Vous savez tenir le coup. Ne pas vous laisser en paix même quand vous avez rendu l’âme (et le faire) au nom de la science est le summum de l’irrespect. Comme quoi même ceux qui détiennent la connaissance et le savoir peuvent se tromper quand ils sont dans une certitude entêtée.
J’ai écrit cette lettre dans l’intention de vous consoler, vous rappeler que vous n’êtes pas tombée dans les oubliettes mais plus j’avance, plus je me rends compte que c’est moi qui ai besoin d’être rassurée. Parce que vous savez, la terrible mentalité, cause de votre malheur, n’a pas cédé au temps et est restée chez pas mal de gens. Je n’ai pas les chiffres exacts mais ça en fait toujours trop quand on a comme but le nombre 00.
Heureusement,
Il y a des jours où la chance nous sourit et qu’on arrive à avoir le contrôle sur la manière dont cette mentalité est exprimée. Pour le reste du temps, vous nous verrez être des personnes connues uniquement pour nos chromosomes XX et pour l’eumélanine en plus de notre épiderme: “Cette femme noire”. Être femme noire, en soit, est une superbe marque de fabrique, mais malheureusement elle est souvent utilisée comme étiquette réductionniste.
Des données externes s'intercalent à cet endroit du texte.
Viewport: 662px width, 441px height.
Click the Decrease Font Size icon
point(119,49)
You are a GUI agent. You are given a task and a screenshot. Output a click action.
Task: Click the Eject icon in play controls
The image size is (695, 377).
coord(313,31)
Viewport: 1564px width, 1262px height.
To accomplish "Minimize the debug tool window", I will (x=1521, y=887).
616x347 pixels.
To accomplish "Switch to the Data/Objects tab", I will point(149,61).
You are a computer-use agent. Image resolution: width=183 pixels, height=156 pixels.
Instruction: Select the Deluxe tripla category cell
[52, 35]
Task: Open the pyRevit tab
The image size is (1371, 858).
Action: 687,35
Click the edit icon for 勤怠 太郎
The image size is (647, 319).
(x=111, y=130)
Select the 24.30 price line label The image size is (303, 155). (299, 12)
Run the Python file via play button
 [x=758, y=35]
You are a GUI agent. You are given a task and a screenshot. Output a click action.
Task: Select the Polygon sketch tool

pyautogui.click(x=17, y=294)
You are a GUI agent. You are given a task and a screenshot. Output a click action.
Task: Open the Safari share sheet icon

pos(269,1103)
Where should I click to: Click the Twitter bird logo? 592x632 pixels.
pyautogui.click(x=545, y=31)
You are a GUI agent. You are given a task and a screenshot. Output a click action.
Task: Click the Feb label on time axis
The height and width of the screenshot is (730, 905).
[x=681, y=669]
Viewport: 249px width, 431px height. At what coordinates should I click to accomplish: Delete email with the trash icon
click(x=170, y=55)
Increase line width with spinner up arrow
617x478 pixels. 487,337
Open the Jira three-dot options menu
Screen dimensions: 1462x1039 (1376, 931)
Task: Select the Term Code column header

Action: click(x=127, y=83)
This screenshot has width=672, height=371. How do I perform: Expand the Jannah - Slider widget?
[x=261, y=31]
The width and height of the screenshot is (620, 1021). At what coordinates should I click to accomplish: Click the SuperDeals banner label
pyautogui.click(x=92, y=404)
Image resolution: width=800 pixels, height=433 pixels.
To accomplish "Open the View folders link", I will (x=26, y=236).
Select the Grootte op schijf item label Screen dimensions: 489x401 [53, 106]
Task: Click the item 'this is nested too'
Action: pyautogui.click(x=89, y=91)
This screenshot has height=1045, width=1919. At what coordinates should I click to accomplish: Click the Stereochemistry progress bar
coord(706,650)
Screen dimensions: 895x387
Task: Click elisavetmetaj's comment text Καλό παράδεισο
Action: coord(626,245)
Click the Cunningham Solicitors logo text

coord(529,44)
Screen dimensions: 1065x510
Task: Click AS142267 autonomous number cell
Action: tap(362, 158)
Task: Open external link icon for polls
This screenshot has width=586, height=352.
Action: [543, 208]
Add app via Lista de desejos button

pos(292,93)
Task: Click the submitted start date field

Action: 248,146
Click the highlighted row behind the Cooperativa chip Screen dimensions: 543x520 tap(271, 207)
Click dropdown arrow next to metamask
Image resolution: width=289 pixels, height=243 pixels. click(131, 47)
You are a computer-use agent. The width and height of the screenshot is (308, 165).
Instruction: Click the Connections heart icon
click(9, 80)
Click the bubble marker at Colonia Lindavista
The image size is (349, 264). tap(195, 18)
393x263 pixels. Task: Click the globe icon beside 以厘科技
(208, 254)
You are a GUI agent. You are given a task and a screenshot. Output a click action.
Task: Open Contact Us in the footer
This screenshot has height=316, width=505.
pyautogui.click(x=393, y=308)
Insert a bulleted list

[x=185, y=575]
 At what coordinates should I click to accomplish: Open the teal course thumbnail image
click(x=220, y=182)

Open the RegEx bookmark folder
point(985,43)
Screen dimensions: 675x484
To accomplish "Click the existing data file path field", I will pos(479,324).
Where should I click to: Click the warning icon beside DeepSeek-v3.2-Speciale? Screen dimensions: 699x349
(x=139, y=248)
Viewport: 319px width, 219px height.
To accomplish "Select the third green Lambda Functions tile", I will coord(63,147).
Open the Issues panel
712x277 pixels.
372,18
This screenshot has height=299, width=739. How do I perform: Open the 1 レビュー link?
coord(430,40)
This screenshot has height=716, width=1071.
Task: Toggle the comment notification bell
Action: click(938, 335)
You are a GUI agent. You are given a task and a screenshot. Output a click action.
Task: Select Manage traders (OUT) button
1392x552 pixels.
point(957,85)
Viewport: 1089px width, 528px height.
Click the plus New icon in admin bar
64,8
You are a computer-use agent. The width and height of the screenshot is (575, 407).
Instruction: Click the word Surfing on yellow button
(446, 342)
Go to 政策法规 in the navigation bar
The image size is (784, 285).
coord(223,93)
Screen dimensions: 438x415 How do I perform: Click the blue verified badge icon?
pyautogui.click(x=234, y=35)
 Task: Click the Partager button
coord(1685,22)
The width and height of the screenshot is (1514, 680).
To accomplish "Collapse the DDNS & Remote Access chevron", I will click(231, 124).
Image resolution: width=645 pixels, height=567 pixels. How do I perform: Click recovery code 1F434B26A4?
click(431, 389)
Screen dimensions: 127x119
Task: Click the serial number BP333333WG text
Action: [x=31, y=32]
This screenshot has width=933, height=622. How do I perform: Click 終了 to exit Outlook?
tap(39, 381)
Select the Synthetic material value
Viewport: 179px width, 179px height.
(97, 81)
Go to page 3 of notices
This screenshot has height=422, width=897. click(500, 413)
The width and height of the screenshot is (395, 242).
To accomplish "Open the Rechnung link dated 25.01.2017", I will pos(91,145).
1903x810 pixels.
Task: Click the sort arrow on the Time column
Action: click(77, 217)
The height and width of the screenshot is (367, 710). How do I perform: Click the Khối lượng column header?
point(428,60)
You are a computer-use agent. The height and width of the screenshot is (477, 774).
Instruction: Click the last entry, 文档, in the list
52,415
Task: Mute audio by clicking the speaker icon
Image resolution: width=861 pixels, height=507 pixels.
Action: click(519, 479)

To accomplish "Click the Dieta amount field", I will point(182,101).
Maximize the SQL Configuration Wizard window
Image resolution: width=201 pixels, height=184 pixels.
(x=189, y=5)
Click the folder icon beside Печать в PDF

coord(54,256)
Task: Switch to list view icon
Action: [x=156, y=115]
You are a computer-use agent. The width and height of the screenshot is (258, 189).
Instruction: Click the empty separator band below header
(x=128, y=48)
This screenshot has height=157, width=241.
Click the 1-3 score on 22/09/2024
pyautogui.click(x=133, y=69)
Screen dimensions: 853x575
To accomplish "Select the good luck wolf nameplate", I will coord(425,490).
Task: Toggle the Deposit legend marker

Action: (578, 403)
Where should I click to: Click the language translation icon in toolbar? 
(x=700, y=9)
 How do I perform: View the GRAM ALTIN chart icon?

Ils pensent que nous sommes des produits exotiques.
J’imagine que nous les faisons penser aux saveurs exaltantes des épices: un goût à goûter.
Que les textures de nos cheveux rappellent les crinières des lions: un animal sauvage à dompter.
Que nos courbes qui ne passent jamais inaperçues évoquent en eux les dunes du désert: une terre à explorer.
Et nous voilà victimes de leur fétichisation raciale. La liste est encore longue mais voilà, les femmes noires encaissent le sexisme et le racisme, offre non disponible séparément. Cette case dans laquelle ils nous ont mis est devenue notre cage quotidienne. Nous ne pouvons plus exister ailleurs. Ils nous enferment dans leur vision, et ils décident de fermer les yeux sur tout ce qui pourrait s’y opposer. Et ça sera encore pire quand nous allons commencer à les croire. Une sorte de début de la fin: la fin des ambitions, la fin des rêves, la fin du libre arbitre, …
Faire couler l’encre est une manière de jeter l’ancre un moment avant de reprendre le large pour se repérer, se rappeler du passé, contempler le chemin traversé, apprécier les changements instaurés par ces révolutionnaires, et visualiser ce qui reste à affronter mais surtout pour respirer, et …
…vous êtes cette bouffée d’air frais !
Et Dieu sait à quel point j’en ai besoin ! Il n’est pas facile de l’admettre quand on se veut être une battante, mais auprès de vous, je peux le dire : je suis claquée! Les injustices de ce monde font que chaque jour se doit d’être une lutte. J’ai souvent cette image de mur d’escalade sans fin, dont les prises, en plus d’être rares, sont glissantes, difficiles à saisir. Or lâcher, c’est prendre le risque de se casser la gueule. Et ici, personne ne veut se casser la gueule.
Alors vous écrire, c’est aussi ma manière de me créer des prises où appuyer mes pieds et où accrocher mes mains. Vous dégagez une énergie dans laquelle je puise un inexplicable espoir que je ne cherche plus à comprendre. C’est peut-être ça l’inspiration !
Ma chère Sawtche,
Ce moment de répit que vous m’accordez me nourrit, me rappelle les pourquoi, et m’éclaircit les comment, et j’en suis sincèrement reconnaissante. Avec toute mon affection, en votre mémoire, à nos espoirs et à nos prochaines victoires.
Serrez-moi dans vos bras.
De la part d’une femme, jeune et noire comme vous, ou presque.